TEXT:
▬▬▬

The C-terminal tail of PMCA2 interacts with two sites within the first and second cytosolic loops to prevent high-affinity Ca²⁺ binding and transport while the levels of intracellular are Ca²⁺ low (5). The C-terminal tail also contains a calmodulin (CaM)-binding domain, protein kinase A (PKA) and PKC phosphorylation sites, and sites for protein-protein interactions that mediate PMCA2 membrane localization, targeting, and signaling cross-talk (5). Binding of CaM to PMCA2 is inhibitory, maintaining PMCA2 in an inactive state in the presence of low intracellular free Ca²⁺ (5).

Atp2b2 undergoes alternative splicing to generate several variants (Figure 3). Splicing affects site A within the first cytosolic loop between TM2 and TM3 as well as site C in the CaM-binding domain. For more information about the PMCA2 variants, see the record for lohan.

The johan mutation results in an arginine to histidine substitution at position 625 (R625H). Arg625 is in proximity to the N and P regions.

▬▬▬

EXERCISE DATA:

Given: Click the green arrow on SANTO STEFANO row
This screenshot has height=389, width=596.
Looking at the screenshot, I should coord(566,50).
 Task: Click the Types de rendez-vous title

▬▬▬

YOUR GOAL:
According to the PMCA2 text, what amino acid substitution does the johan mutation cause?

ANSWER:
An arginine to histidine substitution at position 625 (R625H).